- Assignment
All that is needed is every record, duplicated exactly.

- Raw data
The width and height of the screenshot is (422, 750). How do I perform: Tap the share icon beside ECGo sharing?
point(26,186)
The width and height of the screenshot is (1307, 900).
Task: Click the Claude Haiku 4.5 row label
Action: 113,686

- Response
The width and height of the screenshot is (422, 750). How do I perform: Tap the share icon beside ECGo sharing?
point(26,186)
The width and height of the screenshot is (1307, 900).
Task: Click the Claude Haiku 4.5 row label
Action: 113,686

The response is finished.